**Exercise**
Copy out the lines of the records below, and only those lines, from the one with "Processus d’admission (625, 1050)" through the one with "Trouver son alternance à Lyon : (634, 1848)", exactly as they appear.

**Exercise materials**

····················

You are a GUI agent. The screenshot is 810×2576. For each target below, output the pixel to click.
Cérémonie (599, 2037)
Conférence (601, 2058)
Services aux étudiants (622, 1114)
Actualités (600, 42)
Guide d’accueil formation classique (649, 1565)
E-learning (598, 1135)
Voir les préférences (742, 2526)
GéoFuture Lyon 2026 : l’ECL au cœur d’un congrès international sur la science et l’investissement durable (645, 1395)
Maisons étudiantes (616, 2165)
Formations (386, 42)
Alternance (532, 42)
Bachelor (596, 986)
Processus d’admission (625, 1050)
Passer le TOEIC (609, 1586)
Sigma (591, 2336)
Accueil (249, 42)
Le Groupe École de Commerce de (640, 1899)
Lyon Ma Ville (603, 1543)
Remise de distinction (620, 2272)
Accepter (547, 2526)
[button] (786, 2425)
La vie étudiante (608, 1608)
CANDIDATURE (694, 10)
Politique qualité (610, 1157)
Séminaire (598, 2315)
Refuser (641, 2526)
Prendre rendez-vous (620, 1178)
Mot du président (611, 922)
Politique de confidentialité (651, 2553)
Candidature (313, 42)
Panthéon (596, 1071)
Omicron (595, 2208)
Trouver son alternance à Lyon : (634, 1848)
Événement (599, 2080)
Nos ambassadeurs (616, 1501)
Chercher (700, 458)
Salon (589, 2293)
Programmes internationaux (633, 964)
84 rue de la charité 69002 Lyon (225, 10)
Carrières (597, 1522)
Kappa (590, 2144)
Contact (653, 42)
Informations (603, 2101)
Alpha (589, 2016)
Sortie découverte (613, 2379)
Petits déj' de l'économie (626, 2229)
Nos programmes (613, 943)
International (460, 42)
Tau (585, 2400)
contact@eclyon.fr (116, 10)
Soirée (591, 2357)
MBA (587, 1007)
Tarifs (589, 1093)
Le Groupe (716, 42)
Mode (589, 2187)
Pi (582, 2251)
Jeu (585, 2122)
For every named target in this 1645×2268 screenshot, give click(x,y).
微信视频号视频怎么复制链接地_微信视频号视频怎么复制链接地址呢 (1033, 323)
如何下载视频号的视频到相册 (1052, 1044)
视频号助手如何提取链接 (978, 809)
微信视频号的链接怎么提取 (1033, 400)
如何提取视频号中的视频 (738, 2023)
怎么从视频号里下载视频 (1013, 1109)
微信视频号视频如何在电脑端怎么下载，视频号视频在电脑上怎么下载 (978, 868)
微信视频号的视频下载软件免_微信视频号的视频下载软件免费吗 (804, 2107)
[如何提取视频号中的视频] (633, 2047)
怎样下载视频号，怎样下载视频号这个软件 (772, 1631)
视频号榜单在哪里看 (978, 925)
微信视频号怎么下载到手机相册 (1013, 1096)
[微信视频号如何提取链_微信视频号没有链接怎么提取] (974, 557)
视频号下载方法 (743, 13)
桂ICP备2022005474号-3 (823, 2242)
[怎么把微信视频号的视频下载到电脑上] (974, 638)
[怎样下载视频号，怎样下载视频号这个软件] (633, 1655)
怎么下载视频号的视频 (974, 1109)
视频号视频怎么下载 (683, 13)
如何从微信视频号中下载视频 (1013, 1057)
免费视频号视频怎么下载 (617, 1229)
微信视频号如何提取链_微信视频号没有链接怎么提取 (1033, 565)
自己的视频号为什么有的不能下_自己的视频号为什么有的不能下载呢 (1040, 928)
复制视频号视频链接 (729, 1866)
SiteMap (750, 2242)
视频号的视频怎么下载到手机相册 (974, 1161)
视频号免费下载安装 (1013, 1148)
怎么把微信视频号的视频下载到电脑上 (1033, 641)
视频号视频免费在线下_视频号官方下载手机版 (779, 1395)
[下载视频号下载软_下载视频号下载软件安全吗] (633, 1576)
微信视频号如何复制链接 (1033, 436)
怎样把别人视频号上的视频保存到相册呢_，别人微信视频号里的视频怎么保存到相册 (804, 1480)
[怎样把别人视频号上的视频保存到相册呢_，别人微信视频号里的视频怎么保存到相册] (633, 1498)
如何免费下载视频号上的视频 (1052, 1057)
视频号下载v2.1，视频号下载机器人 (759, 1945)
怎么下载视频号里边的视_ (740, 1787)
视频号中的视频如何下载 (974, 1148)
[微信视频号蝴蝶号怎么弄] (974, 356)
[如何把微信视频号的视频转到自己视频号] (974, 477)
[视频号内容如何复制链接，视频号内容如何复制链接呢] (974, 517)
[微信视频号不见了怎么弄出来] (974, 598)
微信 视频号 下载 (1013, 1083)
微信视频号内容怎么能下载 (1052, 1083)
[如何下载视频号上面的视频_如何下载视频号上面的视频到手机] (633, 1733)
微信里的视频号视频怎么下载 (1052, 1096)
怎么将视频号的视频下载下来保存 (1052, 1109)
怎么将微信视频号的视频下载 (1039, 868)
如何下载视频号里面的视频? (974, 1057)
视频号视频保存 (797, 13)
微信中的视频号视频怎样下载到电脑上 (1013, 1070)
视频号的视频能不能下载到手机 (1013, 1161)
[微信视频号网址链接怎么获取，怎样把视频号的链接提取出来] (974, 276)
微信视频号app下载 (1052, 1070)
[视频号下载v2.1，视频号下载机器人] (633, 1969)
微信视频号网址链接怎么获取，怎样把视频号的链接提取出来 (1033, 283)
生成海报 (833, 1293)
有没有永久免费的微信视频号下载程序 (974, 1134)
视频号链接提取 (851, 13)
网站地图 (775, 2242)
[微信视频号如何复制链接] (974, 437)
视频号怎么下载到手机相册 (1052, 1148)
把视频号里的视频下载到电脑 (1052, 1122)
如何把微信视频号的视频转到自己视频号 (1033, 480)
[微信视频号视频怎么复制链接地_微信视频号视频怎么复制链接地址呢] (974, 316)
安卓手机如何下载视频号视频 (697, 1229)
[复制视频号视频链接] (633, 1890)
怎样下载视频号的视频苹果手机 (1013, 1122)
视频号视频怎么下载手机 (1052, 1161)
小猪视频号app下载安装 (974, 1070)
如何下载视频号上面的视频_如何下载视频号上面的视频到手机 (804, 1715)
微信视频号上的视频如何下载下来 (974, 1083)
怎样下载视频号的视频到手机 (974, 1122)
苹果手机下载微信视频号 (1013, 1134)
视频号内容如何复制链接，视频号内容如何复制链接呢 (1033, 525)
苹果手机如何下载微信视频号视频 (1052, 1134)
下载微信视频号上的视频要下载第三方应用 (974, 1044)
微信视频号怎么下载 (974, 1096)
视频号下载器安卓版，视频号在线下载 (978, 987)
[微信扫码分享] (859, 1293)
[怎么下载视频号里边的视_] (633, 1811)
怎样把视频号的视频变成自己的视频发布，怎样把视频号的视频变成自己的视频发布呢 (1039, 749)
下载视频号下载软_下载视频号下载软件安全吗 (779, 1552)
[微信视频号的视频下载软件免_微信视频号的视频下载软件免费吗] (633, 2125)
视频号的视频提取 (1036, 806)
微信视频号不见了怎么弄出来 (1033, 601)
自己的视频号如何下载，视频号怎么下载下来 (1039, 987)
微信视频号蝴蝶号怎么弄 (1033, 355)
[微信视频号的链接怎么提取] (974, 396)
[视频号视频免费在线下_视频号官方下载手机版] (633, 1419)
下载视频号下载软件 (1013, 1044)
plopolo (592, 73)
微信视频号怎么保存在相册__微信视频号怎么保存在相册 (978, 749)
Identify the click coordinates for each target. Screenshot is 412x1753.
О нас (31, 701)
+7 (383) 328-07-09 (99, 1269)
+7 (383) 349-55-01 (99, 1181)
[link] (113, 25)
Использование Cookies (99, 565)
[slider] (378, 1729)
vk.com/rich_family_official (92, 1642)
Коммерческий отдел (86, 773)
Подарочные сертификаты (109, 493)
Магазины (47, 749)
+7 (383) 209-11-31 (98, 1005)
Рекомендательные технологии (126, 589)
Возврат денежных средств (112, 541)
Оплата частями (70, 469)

····················

**Task solution**
Processus d’admission (625, 1050)
Passer le TOEIC (609, 1586)
Sigma (591, 2336)
Accueil (249, 42)
Le Groupe École de Commerce de (640, 1899)
Lyon Ma Ville (603, 1543)
Remise de distinction (620, 2272)
Accepter (547, 2526)
[button] (786, 2425)
La vie étudiante (608, 1608)
CANDIDATURE (694, 10)
Politique qualité (610, 1157)
Séminaire (598, 2315)
Refuser (641, 2526)
Prendre rendez-vous (620, 1178)
Mot du président (611, 922)
Politique de confidentialité (651, 2553)
Candidature (313, 42)
Panthéon (596, 1071)
Omicron (595, 2208)
Trouver son alternance à Lyon : (634, 1848)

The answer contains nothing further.